Oxford ; New York : Oxford University Press, 2009.
LibraryThing member bness2
Excellent book covering a part of American history I had previously known little about. Fascinating period of history just on the eve of the Revolutionary War. It's also a very sad story, as it shows the roots of the American genocide of Native Americans.
LibraryThing member Shrike58
For much of this book I'll admit that I was not all that impressed, due to a familiarity with the author's main secondary sources (it read too much like a bland rehash), but this monograph really comes into its own when dealing with the period between Pontiac's War and the American Revolution, when the Ulster Irish frontiersmen called the Paxton Boys were a catalyst for chaos. First by murdering the last of the Conestoga tribe and demonstrating just what the authority of the Pennsylvania colonial government was worth, and then further rubbing in this lack of effective authority by helping the Susquehanna Company of Connecticut appropriate a large chunk of the Wyoming Valley.

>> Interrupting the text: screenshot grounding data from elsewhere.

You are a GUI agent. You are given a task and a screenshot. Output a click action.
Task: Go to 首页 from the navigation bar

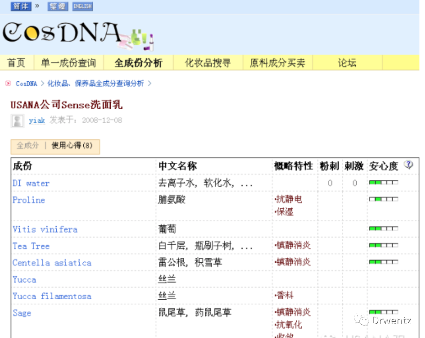pos(15,62)
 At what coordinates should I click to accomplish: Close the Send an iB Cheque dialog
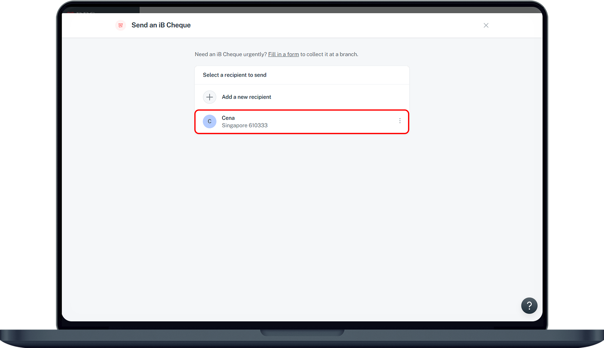[486, 25]

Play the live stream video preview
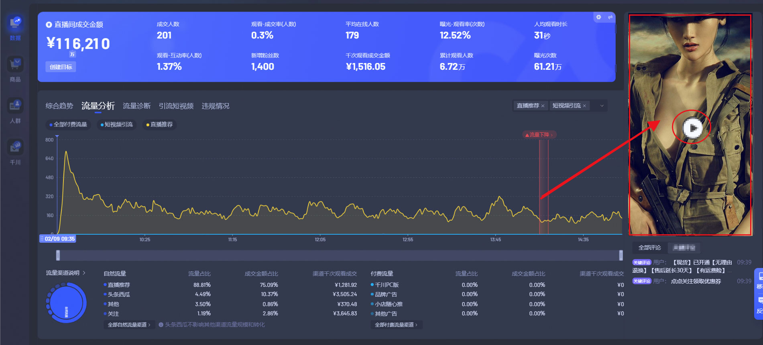[692, 128]
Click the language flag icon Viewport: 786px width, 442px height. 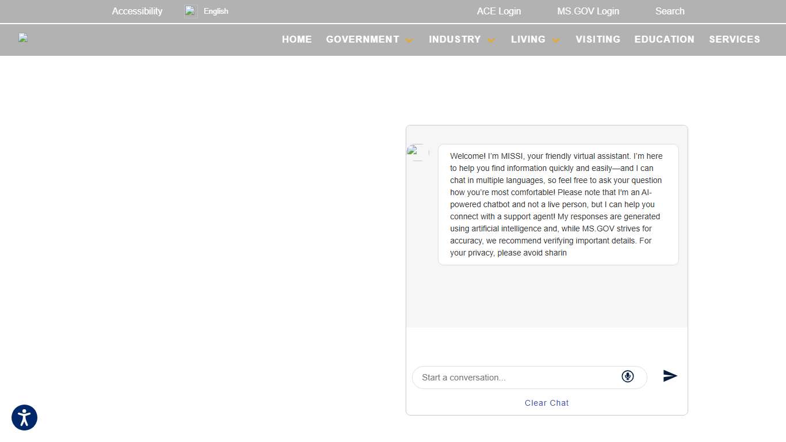pyautogui.click(x=190, y=11)
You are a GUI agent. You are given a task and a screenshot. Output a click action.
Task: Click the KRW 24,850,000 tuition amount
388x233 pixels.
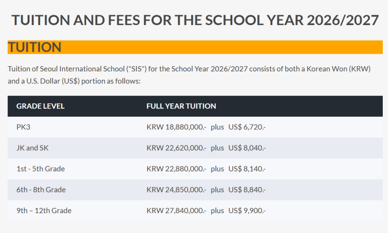[177, 189]
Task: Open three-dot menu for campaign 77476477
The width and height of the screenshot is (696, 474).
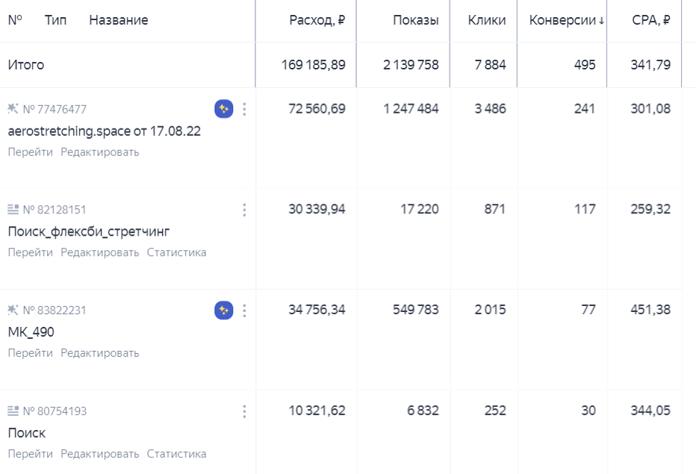Action: [244, 109]
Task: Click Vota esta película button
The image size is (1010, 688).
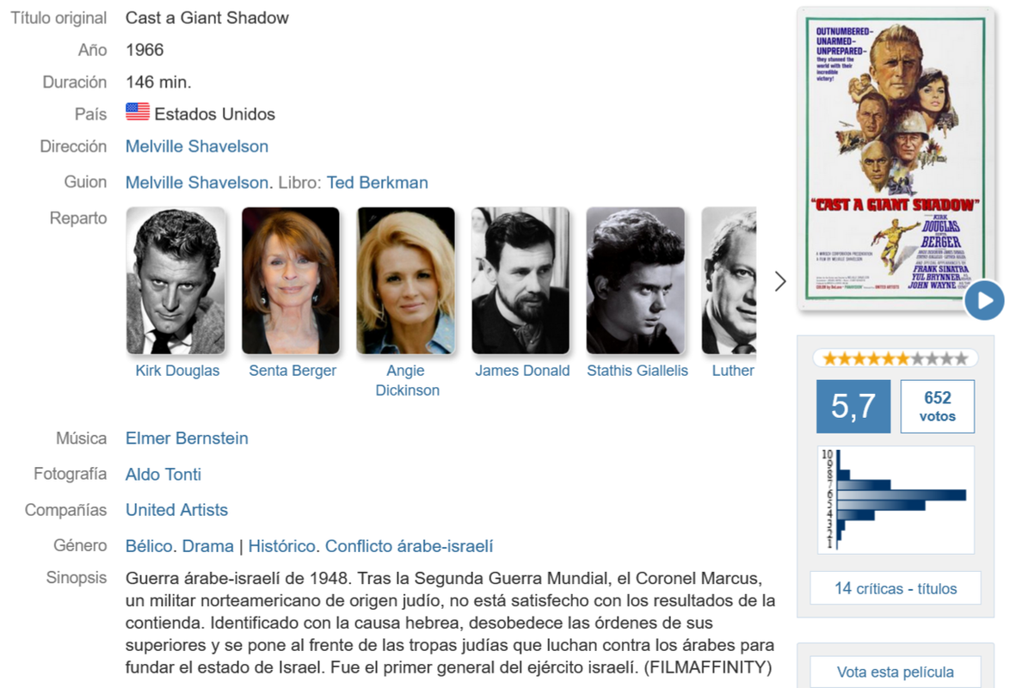Action: click(x=896, y=672)
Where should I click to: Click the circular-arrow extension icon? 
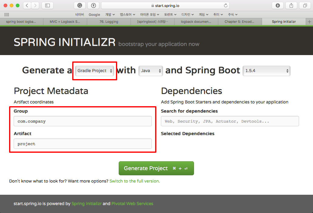80,5
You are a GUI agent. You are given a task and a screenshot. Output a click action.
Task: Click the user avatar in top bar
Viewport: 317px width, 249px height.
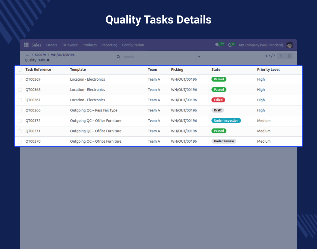tap(289, 45)
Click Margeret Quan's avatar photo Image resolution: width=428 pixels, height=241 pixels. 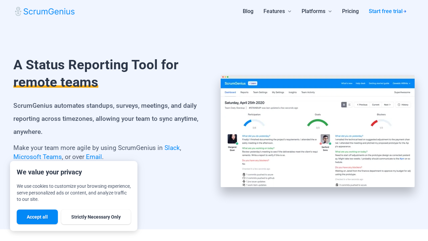(232, 139)
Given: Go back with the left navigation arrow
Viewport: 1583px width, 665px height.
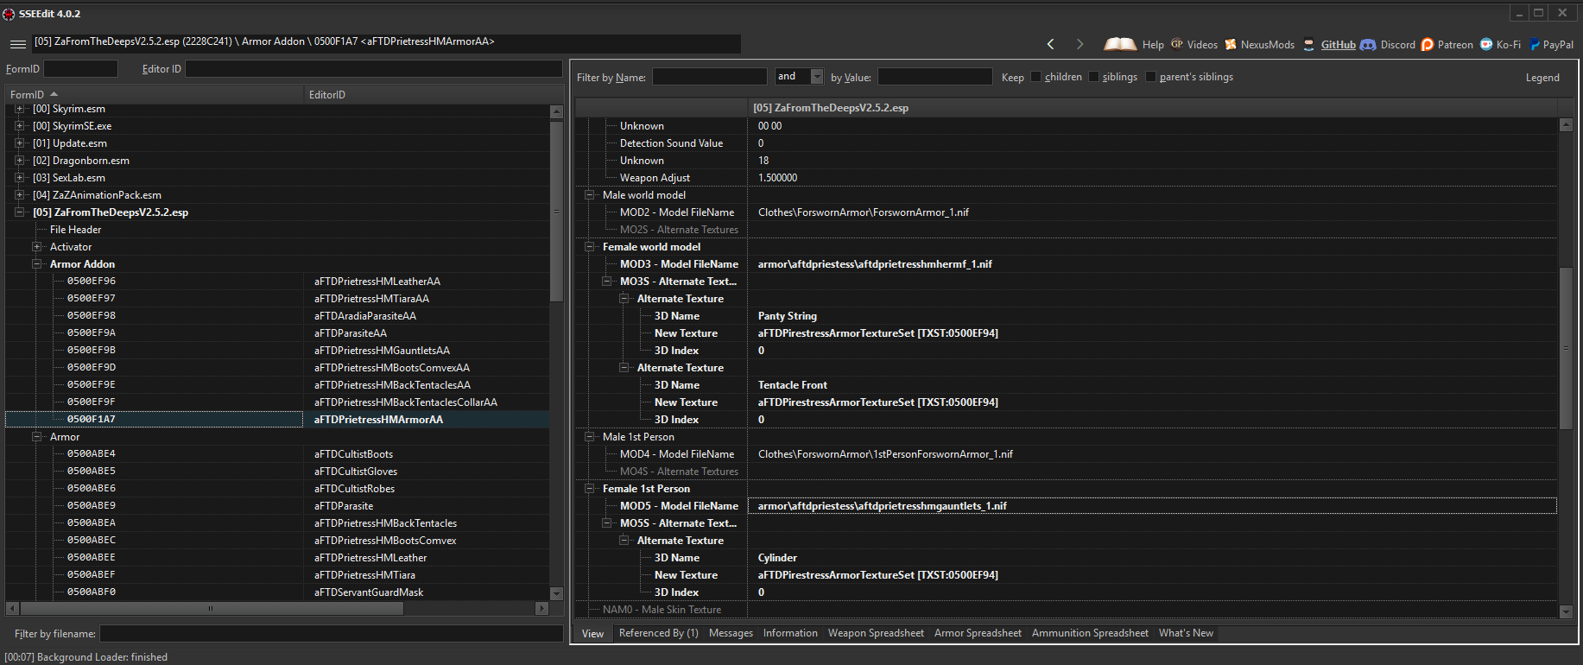Looking at the screenshot, I should point(1051,44).
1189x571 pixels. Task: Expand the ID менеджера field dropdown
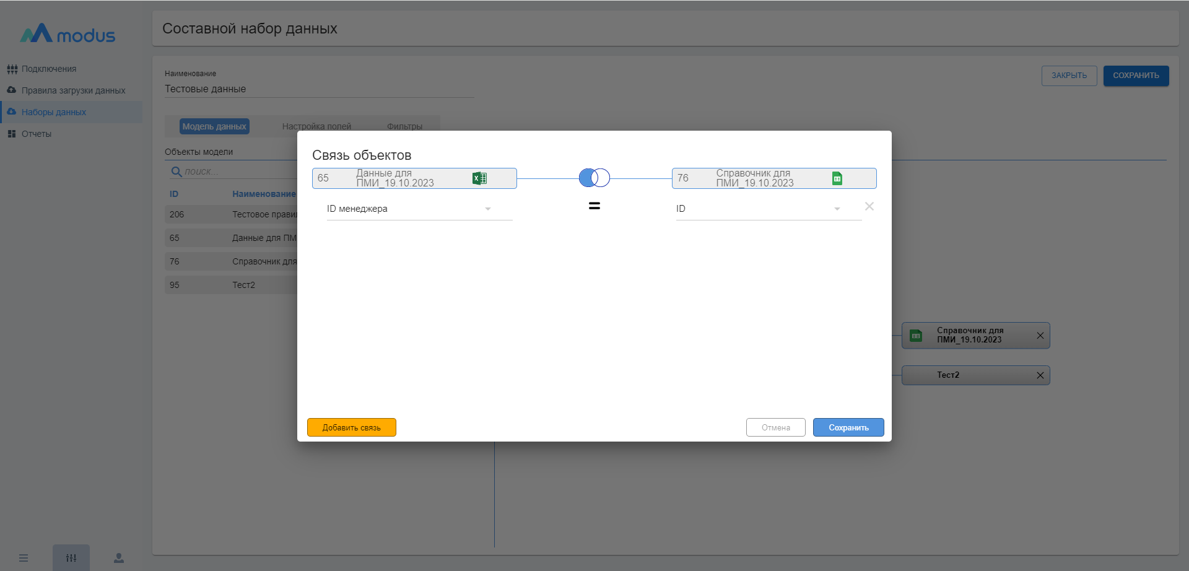point(487,209)
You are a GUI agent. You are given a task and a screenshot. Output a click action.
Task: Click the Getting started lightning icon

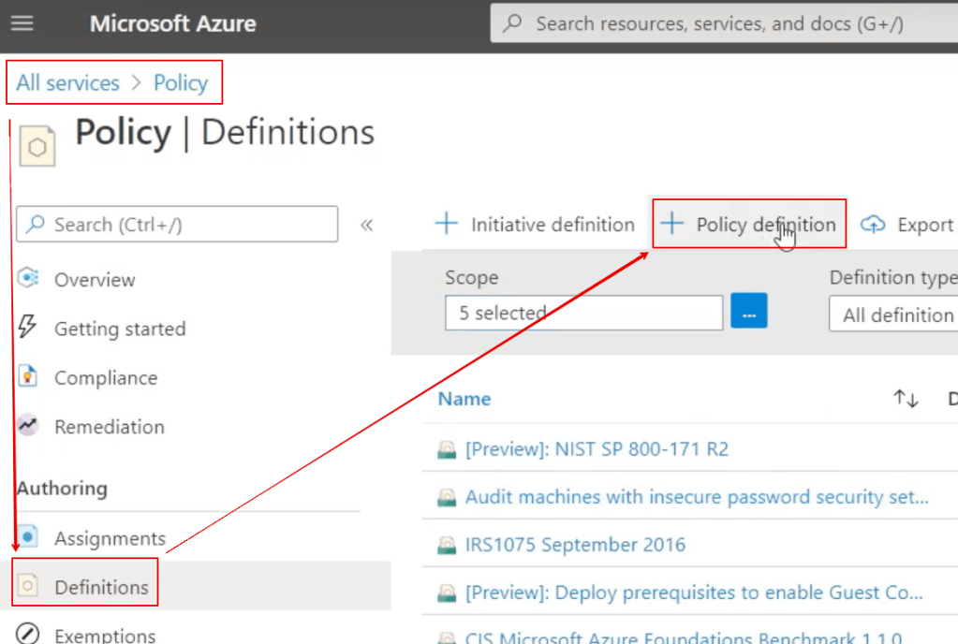pyautogui.click(x=28, y=328)
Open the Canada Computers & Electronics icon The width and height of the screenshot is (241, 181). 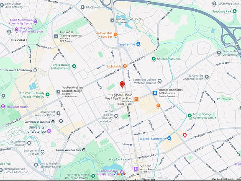click(x=155, y=93)
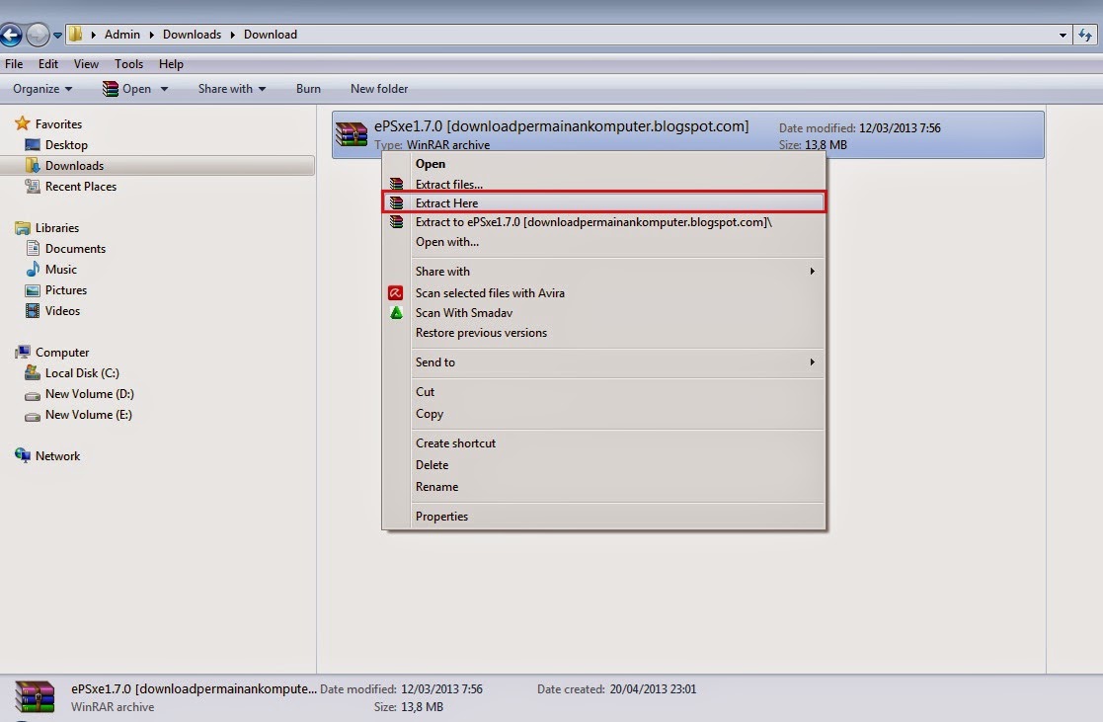Open the Tools menu
1103x722 pixels.
128,63
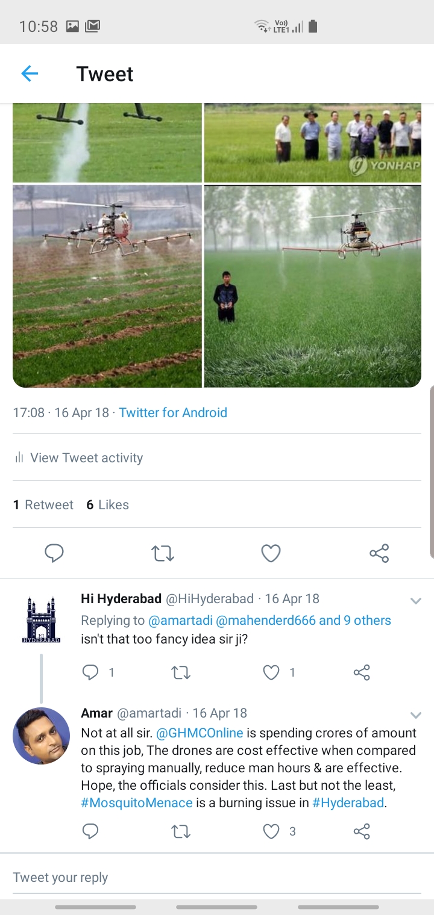
Task: Reply to Hi Hyderabad's tweet
Action: click(90, 672)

That a small band of self-serving thugs could have such a disproportionate influence is a commentary on how fractious Pennsylvania politics were and also illustrates that, in the end, there is no such thing as polite colonialism; frankly, William Penn's "holy experiment" was probably doomed from the start as a naive fiction. No one comes out of this chunk of history looking especially good; desperation will do that though I suppose.